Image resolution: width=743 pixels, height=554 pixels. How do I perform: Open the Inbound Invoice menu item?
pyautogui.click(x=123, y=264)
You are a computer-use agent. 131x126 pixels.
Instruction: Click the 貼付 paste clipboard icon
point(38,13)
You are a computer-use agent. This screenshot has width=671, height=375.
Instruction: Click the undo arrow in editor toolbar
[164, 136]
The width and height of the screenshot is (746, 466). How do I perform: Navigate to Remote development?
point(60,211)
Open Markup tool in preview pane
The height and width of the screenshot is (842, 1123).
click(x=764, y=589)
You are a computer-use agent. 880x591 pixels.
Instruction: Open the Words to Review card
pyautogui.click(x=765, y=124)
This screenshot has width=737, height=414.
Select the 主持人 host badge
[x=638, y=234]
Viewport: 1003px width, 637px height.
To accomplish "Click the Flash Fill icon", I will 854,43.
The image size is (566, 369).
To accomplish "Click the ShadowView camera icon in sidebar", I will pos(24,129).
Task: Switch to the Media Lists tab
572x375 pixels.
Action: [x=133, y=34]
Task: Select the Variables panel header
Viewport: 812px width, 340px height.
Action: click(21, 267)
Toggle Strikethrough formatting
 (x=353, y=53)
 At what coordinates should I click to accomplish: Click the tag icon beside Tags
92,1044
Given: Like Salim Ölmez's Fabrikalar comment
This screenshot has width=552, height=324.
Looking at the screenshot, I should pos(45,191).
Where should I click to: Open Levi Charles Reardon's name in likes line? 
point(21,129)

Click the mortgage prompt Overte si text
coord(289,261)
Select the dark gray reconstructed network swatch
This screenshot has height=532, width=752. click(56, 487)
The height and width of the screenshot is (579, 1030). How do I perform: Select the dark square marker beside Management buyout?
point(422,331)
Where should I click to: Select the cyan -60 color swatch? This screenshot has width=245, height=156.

━━━━

Using the material above, tally each line where the word "computer" appears. Reply with the total only.

● **EXERCISE SOLUTION**: 3